Description of the task
Copy every line of the data below verbatim.

(Extracted data)

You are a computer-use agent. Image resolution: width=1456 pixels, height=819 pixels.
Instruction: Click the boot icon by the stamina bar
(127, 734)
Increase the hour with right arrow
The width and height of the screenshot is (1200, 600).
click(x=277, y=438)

Task answer
You are a computer-use agent. Image resolution: width=1456 pixels, height=819 pixels.
Instruction: Click the boot icon by the stamina bar
(127, 734)
Increase the hour with right arrow
The width and height of the screenshot is (1200, 600).
click(x=277, y=438)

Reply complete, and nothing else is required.